*[カントリー] Dwight Yoakam / Swimmin' Pools, Movie Stars (Sugar Hill / 2016)
ドワイト・ヨーカムの現在の所の最新作『Swimmin' Pools, Movie Stars』(2016年)を久々に聴いている。相変わらず良いとしか言いようがない。シュガーヒルからのリリースということで、ブルーグラス風味の仕上がりになっているのが極めて新鮮だ。
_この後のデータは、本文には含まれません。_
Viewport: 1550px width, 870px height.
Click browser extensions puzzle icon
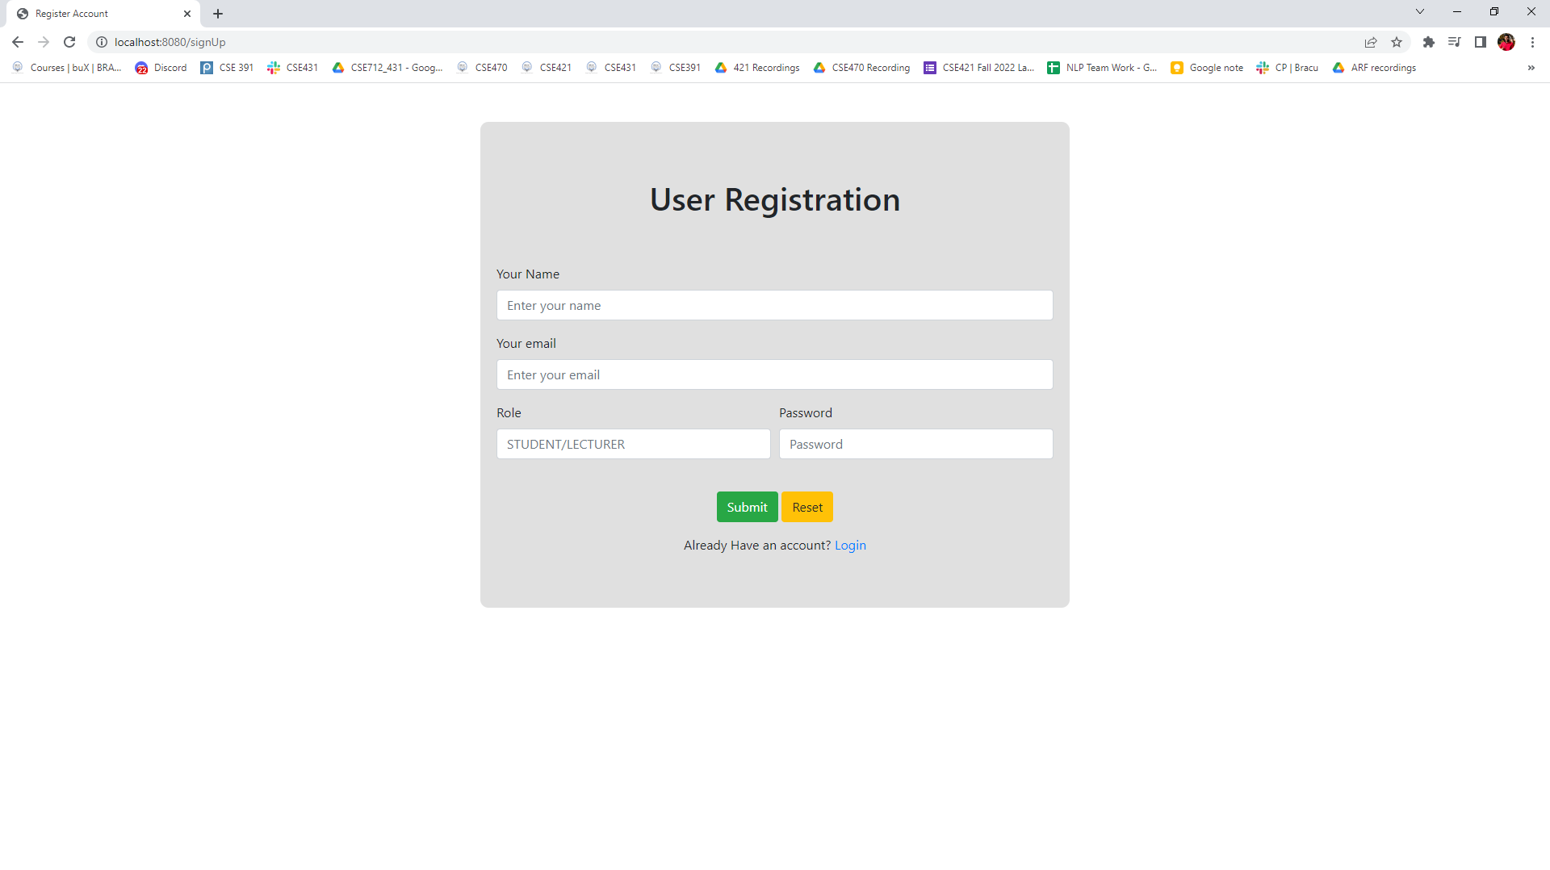[1429, 42]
セレブ然としたジャケは思わずシティポップ的にも思われるけれど、タイトルからも判る通り、映画俳優としても着実なキャリアを歩んでいる。アメリカのご婦人のストライクど真ん中のセックス・アピールのある古風なカントリー・シンガーとして80年代後半のアメリカにデビューした彼だから、キャラクターだけでも魅力的。しかし初めて90年代半ば、中学生の頃に彼を映像で見たときは衝撃を受けた。ホンキー・トンクとかそういう言葉の意味が初めて理解できたような気もして。マーティンのD-28ですかね、これをチャリチャリ弾きながらカウボーイブーツ&ハットにジーンズで、客席の嬌声を弄ぶかのように緩急使い分け、エコーの聴いた鼻声で歌うんですよね。エルヴィスを想起したけれど、その直感は間違っていなかったように思う。ガイコツマイクのロカビリーともルーツを同じくする音。2000年のインターネット新時代を象徴するような弾き語りアルバム『dwightyoakamacoustic.net』でわかったけれど、カントリーのギターリックが本当に巧みな人なんですね。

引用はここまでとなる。